Second, given Agent Batish's sworn affidavit setting forth that Claribel had provided information against Mr. Jackson, it was not unreasonable for Mr. Jackson's counsel to be wary of calling her as a witness. “The decision regarding which witnesses to call is an inherently strategic decision which is left to the control of defense counsel.” United States v. Franklin, 213 F.Supp.2d 478, 486 (E.D. Pa. 2002) (citation omitted). Thus, defense counsel's decision as to which witnesses to call will be found “deficient only if they demonstrate a lack of preparation, ineptitude, unfamiliarity with basic legal principles or were made without any communication with the defendant.” Id. (same). Mr.
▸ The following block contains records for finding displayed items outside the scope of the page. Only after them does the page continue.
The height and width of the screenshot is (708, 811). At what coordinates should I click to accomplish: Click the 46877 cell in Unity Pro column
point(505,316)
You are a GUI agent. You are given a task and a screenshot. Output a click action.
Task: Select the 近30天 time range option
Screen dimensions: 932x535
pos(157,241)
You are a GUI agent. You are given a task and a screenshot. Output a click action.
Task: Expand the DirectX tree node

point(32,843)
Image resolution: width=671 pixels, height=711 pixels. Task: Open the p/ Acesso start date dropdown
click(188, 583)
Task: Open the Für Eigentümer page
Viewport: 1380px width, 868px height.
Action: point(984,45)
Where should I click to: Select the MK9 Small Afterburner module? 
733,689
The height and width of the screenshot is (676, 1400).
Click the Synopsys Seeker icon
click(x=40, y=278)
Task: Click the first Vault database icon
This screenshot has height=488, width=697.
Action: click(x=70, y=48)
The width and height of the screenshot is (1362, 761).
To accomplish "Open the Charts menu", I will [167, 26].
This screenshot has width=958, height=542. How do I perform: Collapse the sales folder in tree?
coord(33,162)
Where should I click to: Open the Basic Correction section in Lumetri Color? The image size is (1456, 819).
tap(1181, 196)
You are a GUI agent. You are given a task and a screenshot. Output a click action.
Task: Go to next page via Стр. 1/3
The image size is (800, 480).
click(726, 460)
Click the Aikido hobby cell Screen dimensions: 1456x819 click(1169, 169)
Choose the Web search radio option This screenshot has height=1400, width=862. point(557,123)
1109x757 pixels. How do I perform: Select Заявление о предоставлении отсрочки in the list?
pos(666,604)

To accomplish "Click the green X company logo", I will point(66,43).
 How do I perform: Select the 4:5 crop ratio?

Jackson cannot make the necessary showing where he concedes that his counsel consulted with him about calling Claribel as a witness but then made the strategic decision not to call her because “he couldn't trust her” due to the fact that Agent Batish claimed that Claribel made statements against Mr. Jackson. (ECF No. 189 at Page 18 of 18.) Where, as here, counsel's decision is the product of a strategic litigation choice, counsel's representation is not deficient. See United States v. Haisten, 50 F.4th 368, 372 (3d Cir. 2022).
IV. CONCLUSION
I will deny Mr. Jackson's motion without having a hearing because Mr. Jackson's claims of alleged ineffective assistance of counsel are based on undeveloped, conclusory allegations or are frivolous considering the existing record. Furthermore, because Mr. Jackson cannot show that he was denied his Sixth Amendment right to effective assistance of counsel, and no reasonable jurist would debate that finding, I will not issue a certificate of appealability. An appropriate Order follows.